FIG. 4 is a diagram showing the processing of the microprocessor of FIG. 3. Note that this example assumes that the pulse motor is for driving the print head of a printer. First of all,
Detect the value of power supply voltage.

Next, check whether it is printed in ANK (alphanumeric, kana) or kanji characters. In the case of alphanumeric and kana printing, the on period T is determined according to the power supply voltage from the ANK speed table.

The lower 2 degrees of the off period determines the on period T3. In the case of kanji printing, the ON period T1. The lower 2 degrees of the off period determines the on period T3.

〔Effect of the invention〕

As is clear from the above explanation, according to the present invention, the seventh
The physical configuration can be made simpler than the conventional example shown in the figure, and the noise of the pulse motor can be reduced. Furthermore, according to the embodiments shown in FIGS. 2 to 4, stable torque can always be generated even if the power supply voltage changes.

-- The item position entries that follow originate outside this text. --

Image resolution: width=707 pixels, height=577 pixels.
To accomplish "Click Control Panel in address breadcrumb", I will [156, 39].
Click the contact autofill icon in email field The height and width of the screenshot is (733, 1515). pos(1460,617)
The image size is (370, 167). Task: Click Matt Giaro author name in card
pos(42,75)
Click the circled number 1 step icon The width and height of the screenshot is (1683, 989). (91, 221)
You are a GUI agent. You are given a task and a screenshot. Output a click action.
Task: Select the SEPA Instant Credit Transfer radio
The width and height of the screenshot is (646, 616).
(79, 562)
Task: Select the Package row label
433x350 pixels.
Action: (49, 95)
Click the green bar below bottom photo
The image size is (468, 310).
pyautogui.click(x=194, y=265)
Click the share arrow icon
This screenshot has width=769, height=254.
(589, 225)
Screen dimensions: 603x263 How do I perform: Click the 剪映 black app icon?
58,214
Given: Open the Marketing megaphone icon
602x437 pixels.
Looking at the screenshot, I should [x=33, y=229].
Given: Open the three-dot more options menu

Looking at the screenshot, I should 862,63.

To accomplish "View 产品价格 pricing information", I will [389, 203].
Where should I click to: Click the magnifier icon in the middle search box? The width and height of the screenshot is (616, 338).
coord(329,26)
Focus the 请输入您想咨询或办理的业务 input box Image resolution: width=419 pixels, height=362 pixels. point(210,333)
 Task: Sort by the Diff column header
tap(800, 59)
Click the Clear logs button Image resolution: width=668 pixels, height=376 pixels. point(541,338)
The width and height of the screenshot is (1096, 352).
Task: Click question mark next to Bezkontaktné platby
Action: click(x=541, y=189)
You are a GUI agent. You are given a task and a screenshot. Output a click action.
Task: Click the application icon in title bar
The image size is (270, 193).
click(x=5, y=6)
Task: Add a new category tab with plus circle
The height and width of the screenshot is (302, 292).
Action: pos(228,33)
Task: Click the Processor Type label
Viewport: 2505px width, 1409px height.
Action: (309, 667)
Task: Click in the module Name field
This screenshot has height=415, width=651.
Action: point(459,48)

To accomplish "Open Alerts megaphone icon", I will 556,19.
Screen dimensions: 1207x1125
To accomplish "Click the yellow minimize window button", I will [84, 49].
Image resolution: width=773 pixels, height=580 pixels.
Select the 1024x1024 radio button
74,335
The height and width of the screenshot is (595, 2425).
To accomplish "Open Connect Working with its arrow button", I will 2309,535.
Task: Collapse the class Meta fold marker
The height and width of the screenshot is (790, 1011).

[Brief explanation of the drawing]

Fig. 1 is a diagram showing the principle of the present invention, Fig. 2 is a block diagram of one embodiment of the invention, Fig. 3 is a diagram showing the clock and winding current in the embodiment of Fig. 2, and Fig. 4 is a diagram showing the clock and winding current in the embodiment of Fig. 2. Figure 5 is a diagram showing an example of a conventional pulse motor drive system, Figure 6 is a diagram showing the clock and winding current in the device shown in Figure 5, and Figure 7 is a diagram showing the processing of the microprocessor in Figure 5. is the conventional pulse
FIG. 8 is a diagram showing the other side of the motor drive system, and is a diagram showing the clock and winding current in the device of FIG. 7. 1...ROM, 2...Microprocessor, 3...
- Output port, 4... Base drive circuit, 5... Transistor, 6... Pulse motor winding, 7... Diode, 10... Transistor, 11... Base drive circuit, 13 ...Diode, 14...Power supply voltage detection circuit, 15...Input port.

Claims (1)

[Claims] A winding (6) of a pulse motor, a second transistor (10) connected in series to one end of the winding (6), and a second transistor (10) connected in series to the other end of the winding (6). a base drive circuit (11) for driving the base of the first transistor (5), a base drive circuit (11) for driving the base of the second transistor (10), and a base drive circuit (4) for driving the first transistor (5). ), a latch for supplying the clock CLK2 to the base drive circuit (11), and a latch for supplying the clock CLK2 to the base drive circuit (4).
an output port (3) with a latch for providing 1;
A pulse motor drive system characterized by comprising a microprocessor (2) that sets data to an output port (3).